Staff pose, Dandasana, is a seated pose. This pose stretches the back and strengthens the shoulders and thorax. Granted this pose looks very easy and simple and you may not understand why it’s even part of yoga but it is an intense strength builder for the upper back, abdomen, and chest. It helps to improve posture and is the foundation pose for many seating poses throughout the yoga practice. Due to be being the foundational pose for all seated poses it’s essentially the equivalent of mountain pose in the seated pose world.
Staff pose prepares the body for deeper poses and enhances your ability to focus on the precise alignment of your body. This pose is therapeutic for asthma and sciatica. It helps to steady and calm the mind while encouraging focus. When you practice this pose with a steady breath you can improve your concentration and relieve stress.

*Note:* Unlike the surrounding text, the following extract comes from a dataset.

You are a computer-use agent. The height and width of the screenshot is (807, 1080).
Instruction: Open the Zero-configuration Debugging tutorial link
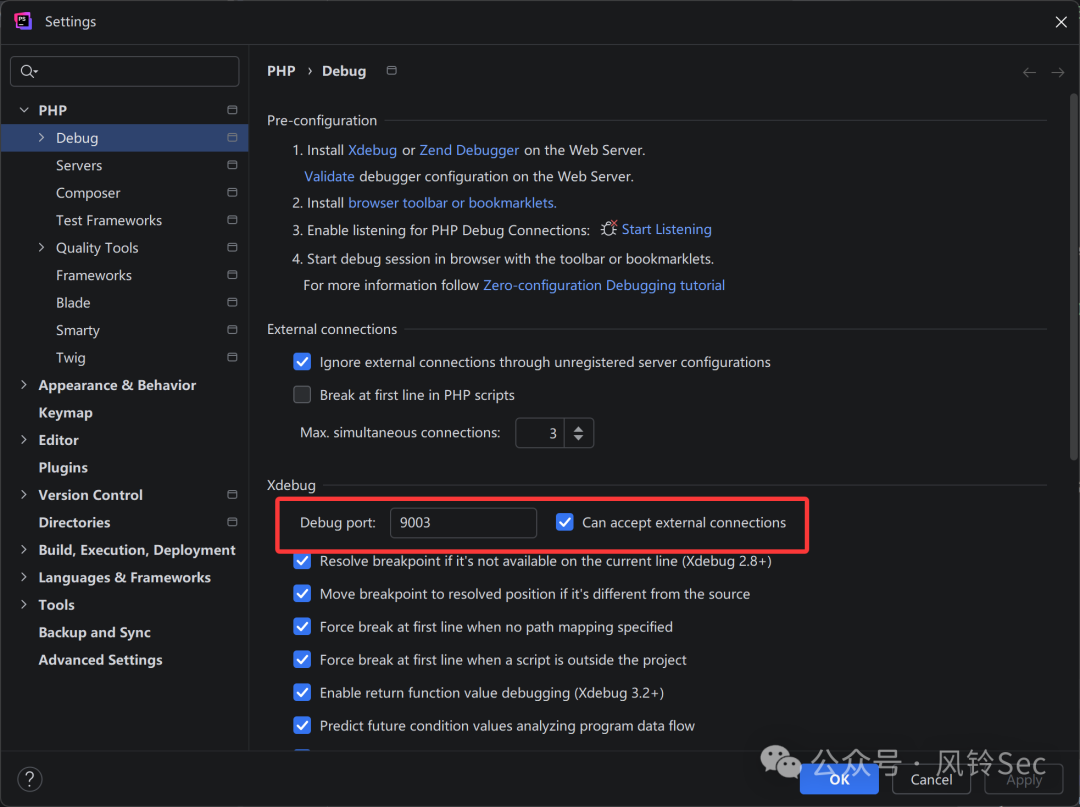pos(603,285)
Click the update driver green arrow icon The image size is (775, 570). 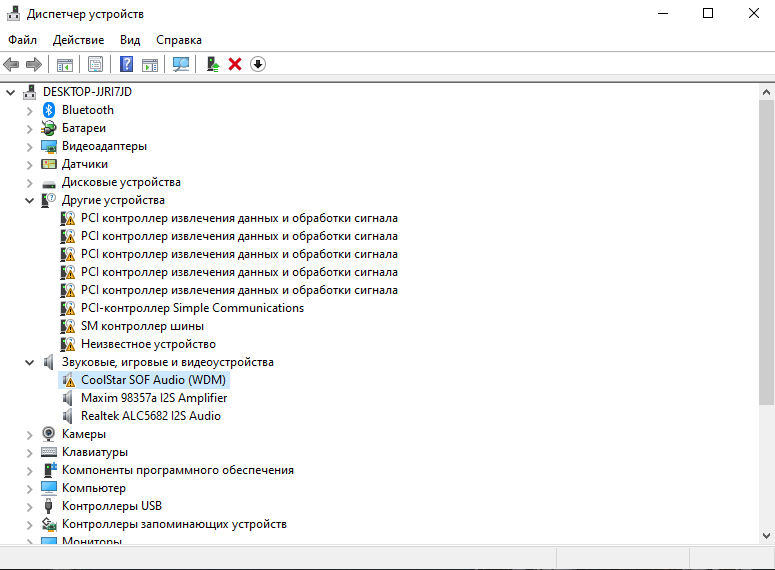[x=212, y=64]
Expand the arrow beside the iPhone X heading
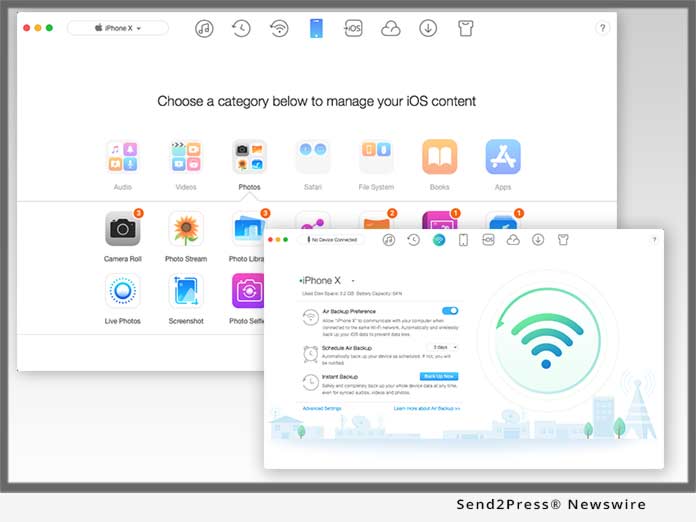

To successfully do staff pose, begin sitting on the mat with your legs extending in front of you. Making sure to sit fully on your sit bone, draw your thighs to the floor. Flex your feet and press through your heels. Make sure that your knees, thighs and big toes are toughing. Engage all your leg muscles. Work to lift through your torso from your pelvis, keeping your weight evenly distributed. Place your hands on the floor beside your hips and press through your palms with your fingers pointing forward. Open your chest and anchor your body through your tailbone and sit tall. Hold this pose for one minute.